[PROBLEM DETAILS]
Decide whether each statement below agrees with the passage on Windows guest memory usage, answering yes or no and quoting the deciding words of the passage. 1. The benchmark process ran for roughly 30 minutes. 2. VMware granted the Windows guest machine 16 GB of physical memory. 3. The benchmark program itself reclaims memory that it allocated earlier but no longer needs.

[SELECTED EXTRACT]
## start
Physical memory usage inside the Windows guest machine during the baseline run is profiled in Figure 8. The Available Bytes counter is shown in light blue, while memory allocated to process address spaces is reported in dark blue. Windows performs page replacement when the pool of available bytes drops below a threshold number of free pages on the Zero list. When the benchmark process is run, beginning at 2:50 pm, physical memory begins to be allocated to the benchmark process, shrinking the pool of available bytes. Over the course of the execution of the benchmark process – a period of approximately 30 minutes – the Windows page replacement policy periodically needs to replenish the pool of available bytes by trimming back the number of working set pages allocated to running processes. 

In a standalone mode, when the benchmark process is active, the Windows guest machine manages to utilize all the 8 GBs of physical memory granted to it under VMware. This is primarily a result of the automatic memory management policy built into the .NET Framework runtime which the benchmark program uses. While a .NET Framework program specifically allocates virtual memory as required, the runtime, not the program, is responsible for reclaiming any memory that was previously allocated but is no longer needed. The .NET Framework runtime periodically reclaims currently unused memory by scheduling a garbage collection when it receives a notification from the OS that there is a shortage of physical memory Available Bytes. The result is a tug of war, the benchmark process continually growing its working set to fill physical memory and Windows memory management periodically signally the CLR of an impending shortage of physical memory, causing the CLR to free some of the virtual memory previously allocated by the managed process.

The demand paging rate of the Windows guest is reported in Figure 8 as a dotted line chart, plotted against the right axis. There are several one-minute spikes reaching 150 hard page faults per second. The Windows page replacement policy leads to the OS trimming physical pages that are then re-accessed during the benchmark run that subsequently need to be retrieved from the paging file. In summary, during a standalone execution of the benchmark workload, the benchmark process allocates and uses enough physical memory to trigger the Windows page replacement policy on the 8 GB guest machine.

Figure 8. Physical Memory usage by the Windows guest OS when a single guest machine was run in a standalone mode.

The physical memory utilization profile of the Windows guest machine reflects the use of virtual memory by the benchmark process, which is the only application running. This process, ThreadContentionGenerator.exe, is a multithreaded 64-bit program written in C# that deliberately stresses the automated memory management functions of the .NET runtime. The benchmark program's usage of process virtual memory is highlighted in Figure 9.

The benchmark program allocates some very large data structures and persists them through long processing cycles that access, modify and update them at random. Inside the program, the program allocates these data structures using the managed Heaps associated with the .NET Framework’s Common Language Runtime (CLR). The CLR periodically schedules a garbage collection thread that automatically deletes and compacts the memory previously allocated to objects that are no longer actively referenced. (Jeff Richter's book, CLR via C#, is a good reference on garbage collection inside a .NET Framework process.)

Figure 9. The sizes of the managed heaps inside the benchmarking process address space when there was no "external" memory contention. The size of the process’s Large Object Heap varies between 4 and 8 GB during a standalone run.
## end
[GIVEN INFORMATION]
## start
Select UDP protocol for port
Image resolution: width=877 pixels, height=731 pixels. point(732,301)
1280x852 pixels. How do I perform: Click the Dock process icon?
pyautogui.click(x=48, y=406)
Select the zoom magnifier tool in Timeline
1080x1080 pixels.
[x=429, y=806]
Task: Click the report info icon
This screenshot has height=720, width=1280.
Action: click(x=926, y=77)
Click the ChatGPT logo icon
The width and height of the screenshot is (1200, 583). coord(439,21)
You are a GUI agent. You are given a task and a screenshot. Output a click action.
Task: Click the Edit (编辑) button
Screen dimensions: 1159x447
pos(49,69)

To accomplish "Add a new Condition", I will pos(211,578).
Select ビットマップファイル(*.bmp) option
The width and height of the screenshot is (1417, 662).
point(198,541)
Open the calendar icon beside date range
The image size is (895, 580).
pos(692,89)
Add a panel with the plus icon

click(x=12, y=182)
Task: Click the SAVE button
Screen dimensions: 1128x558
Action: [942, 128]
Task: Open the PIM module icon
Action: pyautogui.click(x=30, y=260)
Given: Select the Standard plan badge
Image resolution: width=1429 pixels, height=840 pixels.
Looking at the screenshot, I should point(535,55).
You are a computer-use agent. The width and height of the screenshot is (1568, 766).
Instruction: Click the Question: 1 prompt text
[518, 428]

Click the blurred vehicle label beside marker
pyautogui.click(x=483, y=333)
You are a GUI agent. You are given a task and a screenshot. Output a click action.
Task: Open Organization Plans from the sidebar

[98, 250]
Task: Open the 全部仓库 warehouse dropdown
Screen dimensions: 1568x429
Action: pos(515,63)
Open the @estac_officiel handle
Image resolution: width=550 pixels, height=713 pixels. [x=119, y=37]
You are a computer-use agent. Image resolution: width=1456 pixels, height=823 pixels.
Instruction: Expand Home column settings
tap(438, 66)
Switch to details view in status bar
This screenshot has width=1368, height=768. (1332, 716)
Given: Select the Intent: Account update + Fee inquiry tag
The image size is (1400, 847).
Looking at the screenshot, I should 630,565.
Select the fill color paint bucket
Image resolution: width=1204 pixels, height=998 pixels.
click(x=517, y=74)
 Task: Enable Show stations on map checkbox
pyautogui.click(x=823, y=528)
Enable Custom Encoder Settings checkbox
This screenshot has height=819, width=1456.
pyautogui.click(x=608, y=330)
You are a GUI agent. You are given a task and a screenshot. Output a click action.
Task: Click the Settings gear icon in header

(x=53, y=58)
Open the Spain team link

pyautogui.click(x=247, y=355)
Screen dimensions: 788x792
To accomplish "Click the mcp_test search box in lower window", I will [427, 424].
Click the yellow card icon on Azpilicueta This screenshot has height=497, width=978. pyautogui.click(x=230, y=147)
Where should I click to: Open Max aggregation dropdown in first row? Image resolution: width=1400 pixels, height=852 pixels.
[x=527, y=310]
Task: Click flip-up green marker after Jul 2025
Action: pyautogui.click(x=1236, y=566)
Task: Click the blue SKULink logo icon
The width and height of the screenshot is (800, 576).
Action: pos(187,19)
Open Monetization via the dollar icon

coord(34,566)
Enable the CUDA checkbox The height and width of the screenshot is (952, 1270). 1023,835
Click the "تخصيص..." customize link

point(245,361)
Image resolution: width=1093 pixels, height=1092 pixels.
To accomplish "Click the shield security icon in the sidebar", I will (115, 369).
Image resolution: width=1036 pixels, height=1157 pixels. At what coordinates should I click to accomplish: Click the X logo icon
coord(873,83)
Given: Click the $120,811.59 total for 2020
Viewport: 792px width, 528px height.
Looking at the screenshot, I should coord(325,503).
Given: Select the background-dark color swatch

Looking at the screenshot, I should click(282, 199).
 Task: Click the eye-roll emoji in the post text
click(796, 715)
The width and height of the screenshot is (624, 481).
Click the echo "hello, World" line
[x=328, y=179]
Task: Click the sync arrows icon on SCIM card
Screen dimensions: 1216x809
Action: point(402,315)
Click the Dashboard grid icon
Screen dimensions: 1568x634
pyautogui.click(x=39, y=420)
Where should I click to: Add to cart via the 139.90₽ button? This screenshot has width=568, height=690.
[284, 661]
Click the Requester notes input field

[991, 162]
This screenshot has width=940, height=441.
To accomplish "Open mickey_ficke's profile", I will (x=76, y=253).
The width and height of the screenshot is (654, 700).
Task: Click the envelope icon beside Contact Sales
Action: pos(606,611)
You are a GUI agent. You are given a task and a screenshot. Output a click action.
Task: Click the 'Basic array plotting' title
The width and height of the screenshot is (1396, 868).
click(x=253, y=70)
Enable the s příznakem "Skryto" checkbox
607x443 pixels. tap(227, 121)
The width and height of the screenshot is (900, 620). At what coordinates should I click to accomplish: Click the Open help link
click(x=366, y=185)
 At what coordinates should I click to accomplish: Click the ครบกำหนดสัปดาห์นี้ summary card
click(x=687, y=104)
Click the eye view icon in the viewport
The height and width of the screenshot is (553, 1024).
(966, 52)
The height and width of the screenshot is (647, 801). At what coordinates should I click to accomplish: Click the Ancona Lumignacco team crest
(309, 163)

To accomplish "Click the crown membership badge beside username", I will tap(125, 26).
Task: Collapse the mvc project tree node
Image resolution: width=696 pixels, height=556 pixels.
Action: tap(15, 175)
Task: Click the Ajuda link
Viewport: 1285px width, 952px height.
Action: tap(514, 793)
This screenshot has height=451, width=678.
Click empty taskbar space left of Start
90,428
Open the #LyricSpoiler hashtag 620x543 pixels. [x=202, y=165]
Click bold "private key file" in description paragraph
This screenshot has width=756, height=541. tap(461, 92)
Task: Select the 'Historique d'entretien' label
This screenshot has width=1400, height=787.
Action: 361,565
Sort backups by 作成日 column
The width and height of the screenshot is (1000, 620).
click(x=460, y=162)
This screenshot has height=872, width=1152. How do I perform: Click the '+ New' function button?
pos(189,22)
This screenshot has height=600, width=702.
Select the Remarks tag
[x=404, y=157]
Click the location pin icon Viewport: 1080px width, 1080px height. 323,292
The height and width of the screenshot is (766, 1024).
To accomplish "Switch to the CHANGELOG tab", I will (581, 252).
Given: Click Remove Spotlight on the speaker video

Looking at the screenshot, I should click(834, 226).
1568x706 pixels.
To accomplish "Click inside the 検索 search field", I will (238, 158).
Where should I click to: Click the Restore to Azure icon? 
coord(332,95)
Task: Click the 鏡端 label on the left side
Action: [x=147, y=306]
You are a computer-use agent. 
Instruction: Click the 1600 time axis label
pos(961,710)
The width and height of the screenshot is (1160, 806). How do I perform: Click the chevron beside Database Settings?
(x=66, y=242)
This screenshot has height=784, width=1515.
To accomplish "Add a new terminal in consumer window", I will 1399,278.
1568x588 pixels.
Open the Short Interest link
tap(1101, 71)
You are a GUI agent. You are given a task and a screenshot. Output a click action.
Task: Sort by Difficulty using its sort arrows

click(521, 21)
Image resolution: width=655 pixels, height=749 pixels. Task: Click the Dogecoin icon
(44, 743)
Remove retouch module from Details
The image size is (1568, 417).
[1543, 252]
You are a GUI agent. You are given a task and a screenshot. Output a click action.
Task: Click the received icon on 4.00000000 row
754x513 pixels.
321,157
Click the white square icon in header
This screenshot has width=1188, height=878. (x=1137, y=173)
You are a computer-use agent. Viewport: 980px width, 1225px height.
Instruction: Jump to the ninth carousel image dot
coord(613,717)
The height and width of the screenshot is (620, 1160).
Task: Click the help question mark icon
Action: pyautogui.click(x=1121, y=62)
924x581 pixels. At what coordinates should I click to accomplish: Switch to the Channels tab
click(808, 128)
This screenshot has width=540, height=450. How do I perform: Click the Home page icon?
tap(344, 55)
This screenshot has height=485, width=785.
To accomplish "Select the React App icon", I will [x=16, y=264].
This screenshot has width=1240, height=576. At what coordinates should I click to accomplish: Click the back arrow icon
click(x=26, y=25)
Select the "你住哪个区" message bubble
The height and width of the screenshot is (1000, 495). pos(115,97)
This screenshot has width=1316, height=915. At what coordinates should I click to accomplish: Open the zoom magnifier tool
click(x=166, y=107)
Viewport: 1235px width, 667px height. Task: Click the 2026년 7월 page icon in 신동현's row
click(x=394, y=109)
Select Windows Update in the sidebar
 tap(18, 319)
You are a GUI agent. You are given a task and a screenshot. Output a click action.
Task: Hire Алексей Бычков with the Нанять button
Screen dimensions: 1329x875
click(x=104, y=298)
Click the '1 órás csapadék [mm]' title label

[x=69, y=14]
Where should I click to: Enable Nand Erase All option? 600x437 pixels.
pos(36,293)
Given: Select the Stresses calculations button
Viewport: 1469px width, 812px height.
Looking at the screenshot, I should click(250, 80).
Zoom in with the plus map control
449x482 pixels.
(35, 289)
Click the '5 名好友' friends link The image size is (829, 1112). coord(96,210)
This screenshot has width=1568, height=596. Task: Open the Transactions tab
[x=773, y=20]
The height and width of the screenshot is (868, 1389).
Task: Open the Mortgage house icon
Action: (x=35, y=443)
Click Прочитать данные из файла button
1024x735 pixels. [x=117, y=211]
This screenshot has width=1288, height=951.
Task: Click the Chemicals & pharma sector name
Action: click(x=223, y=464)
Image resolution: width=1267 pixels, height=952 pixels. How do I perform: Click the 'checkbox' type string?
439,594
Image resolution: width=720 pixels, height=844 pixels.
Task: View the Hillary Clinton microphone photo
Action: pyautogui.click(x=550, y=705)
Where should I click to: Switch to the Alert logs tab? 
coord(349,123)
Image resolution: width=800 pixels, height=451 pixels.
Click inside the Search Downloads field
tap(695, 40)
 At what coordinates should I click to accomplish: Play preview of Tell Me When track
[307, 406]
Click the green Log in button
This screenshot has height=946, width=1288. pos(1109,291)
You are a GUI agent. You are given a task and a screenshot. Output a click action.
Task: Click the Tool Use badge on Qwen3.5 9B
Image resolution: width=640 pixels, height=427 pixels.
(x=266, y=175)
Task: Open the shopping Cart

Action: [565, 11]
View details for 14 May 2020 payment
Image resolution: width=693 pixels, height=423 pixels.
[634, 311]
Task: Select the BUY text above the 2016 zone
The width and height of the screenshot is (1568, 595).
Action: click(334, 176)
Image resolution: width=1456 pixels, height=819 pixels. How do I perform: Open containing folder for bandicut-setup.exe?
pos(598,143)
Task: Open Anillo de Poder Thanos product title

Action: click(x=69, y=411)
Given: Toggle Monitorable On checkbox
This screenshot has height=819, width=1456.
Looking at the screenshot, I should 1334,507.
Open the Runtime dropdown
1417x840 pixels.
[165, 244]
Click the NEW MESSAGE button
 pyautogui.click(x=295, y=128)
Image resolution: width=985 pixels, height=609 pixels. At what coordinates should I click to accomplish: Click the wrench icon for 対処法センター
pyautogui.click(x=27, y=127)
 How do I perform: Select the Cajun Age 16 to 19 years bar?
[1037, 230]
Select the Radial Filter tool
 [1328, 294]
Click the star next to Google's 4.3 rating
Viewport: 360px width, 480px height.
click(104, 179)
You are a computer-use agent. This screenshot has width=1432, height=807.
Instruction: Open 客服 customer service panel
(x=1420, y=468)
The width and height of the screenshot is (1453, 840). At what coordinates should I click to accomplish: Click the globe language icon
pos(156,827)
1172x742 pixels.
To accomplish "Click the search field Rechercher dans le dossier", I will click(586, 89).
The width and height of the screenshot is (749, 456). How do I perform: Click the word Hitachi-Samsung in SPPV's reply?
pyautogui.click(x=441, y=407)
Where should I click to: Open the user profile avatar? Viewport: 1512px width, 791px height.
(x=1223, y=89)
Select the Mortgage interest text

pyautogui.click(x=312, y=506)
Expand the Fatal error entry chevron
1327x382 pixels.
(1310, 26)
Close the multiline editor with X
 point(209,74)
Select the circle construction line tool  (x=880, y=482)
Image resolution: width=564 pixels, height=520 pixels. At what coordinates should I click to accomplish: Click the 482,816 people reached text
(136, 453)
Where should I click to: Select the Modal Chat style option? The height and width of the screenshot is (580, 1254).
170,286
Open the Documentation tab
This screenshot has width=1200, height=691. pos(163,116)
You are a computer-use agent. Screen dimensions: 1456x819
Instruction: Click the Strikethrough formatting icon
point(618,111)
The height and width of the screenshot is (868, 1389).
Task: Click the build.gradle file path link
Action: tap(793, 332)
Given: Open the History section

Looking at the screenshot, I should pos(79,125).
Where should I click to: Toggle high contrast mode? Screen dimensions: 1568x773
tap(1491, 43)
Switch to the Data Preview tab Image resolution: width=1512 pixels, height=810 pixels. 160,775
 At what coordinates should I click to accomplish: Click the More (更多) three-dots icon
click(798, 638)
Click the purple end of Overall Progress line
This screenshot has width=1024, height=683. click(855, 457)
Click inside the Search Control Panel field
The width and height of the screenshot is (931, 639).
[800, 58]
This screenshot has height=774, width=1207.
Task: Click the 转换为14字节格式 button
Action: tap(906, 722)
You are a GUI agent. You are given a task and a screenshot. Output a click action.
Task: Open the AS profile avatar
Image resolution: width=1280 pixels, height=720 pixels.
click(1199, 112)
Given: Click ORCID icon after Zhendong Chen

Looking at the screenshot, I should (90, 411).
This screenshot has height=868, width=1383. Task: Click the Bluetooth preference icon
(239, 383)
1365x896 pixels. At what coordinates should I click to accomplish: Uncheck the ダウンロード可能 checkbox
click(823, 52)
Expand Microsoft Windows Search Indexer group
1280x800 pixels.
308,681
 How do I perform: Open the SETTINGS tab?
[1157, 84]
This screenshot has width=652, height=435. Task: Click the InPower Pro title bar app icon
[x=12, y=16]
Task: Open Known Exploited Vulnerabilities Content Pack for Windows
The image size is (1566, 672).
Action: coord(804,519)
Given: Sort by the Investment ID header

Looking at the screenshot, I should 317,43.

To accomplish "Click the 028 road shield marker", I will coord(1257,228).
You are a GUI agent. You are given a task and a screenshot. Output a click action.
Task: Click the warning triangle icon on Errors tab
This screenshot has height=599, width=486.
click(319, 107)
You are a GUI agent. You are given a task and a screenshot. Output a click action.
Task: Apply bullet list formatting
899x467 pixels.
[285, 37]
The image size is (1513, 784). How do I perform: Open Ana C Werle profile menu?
## end
[EXPECTED ANSWER]
1. Yes: "a period of approximately 30 minutes"
2. No: "all the 8 GBs of physical memory granted to it under VMware"
3. No: "the runtime, not the program, is responsible for reclaiming any memory that was previously allocated but is no longer needed"